É o primeiro estudo comparativo randomizado (com grupo de controle) que demonstra um benefício clínico do tratamento em pacientes com Covid-19 que sofrem de infecção grave, disseram os autores. Os resultados, porém, ainda precisam ser “consolidados” e serão publicados em uma revista científica em algumas semanas. Os autores explicaram que decidiram divulgá-los agora “por razões de saúde pública”, devido ao contexto da crise pandêmica, e comunicá-los às autoridades sanitárias francesas e à Organização Mundial da Saúde (OMS).
O tocilizumabe (Actemra ou RoActemra), do laboratório Roche, pertence à família de anticorpos monoclonais — criados em laboratório —, derivados de uma única cepa de linfócitos e concebidos para responder a um alvo específico. Geralmente usado no tratamento da artrite reumatoide, funciona bloqueando o receptor de uma proteína do sistema imunológico que desempenha um papel importante no processo inflamatório.
Reação imune
Alguns pacientes com o novo coronavírus sofrem um agravamento repentino de sua condição após vários dias, causando desconforto respiratório agudo. O fenômeno está, provavelmente, ligado a uma reação imune excessiva do corpo. Ao todo, 129 pessoas hospitalizadas em 13 hospitais foram incluídas no estudo: pacientes com Covid-19 sofrendo uma pneumonia “de moderada a grave” e que precisaram de assistência com oxigênio.
Esse perfil corresponde a “apenas 5% a 10% dos pacientes infectados” pelo coronavírus, mas eles estão entre os que correm maior risco de serem submetidos à respiração artificial, ou à morte, disse Xavier Mariette, copesquisador coordenador do estudo, durante uma teleconferência.

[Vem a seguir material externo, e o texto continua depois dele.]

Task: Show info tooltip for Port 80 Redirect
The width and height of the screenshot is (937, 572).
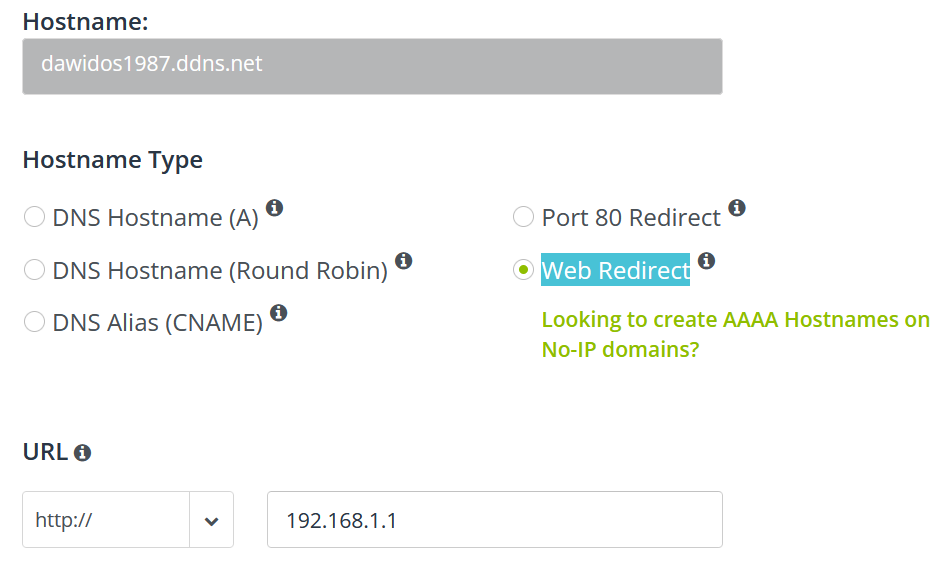Action: (737, 207)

Metade dos participantes recebeu uma ou duas injeções de tocilizumabe, além do tratamento padrão (oxigênio, antibióticos e anticoagulantes). A outra metade recebeu apenas tratamento padrão. Eles foram acompanhados por 14 dias para obter esses resultados intermediários, um acompanhamento que continuará, a fim de confirmar as conclusões. Nessa fase, os pesquisadores não observaram mais efeitos colaterais indesejáveis nos pacientes que receberam o imunomodulador do que naqueles que receberam o tratamento padrão, ressaltou Mariette.
Vacina contra Mers
Pela primeira vez, foi demonstrado que uma vacina de dose única protege macacos rhesus da infecção pelo coronavírus da Síndrome Respiratória do Oriente Médio (Mers-CoV), vírus que passa de camelos dromedários para humanos e mata mais de um terço dos infectados. O soro extraído do sangue dos primatas também neutralizou seis cepas de Mers-CoV da África e do Oriente Médio, e a vacina demostrou proteger camundongos transgênicos de todas as variações. O Mers-CoV é um dos três coronavírus que emergiram com a capacidade de infectar seres humanos nos últimos 18 anos, aparecendo pela primeira vez em 2012 e se espalhando pela Península Arábica, África e outras partes do Oriente Médio. Assim como no Sars-CoV-2, causador da Covid-19, as manifestações clínicas da infecção variam amplamente, desde efeitos não observáveis até doenças respiratórias graves e morte. Os pesquisadores, dos Institutos Nacionais de Saúde dos EUA, acreditam que, no futuro, a plataforma de vacina pode ser usada para desenvolver imunizações contra outros coronavírus, incluindo o Sars-CoV-2.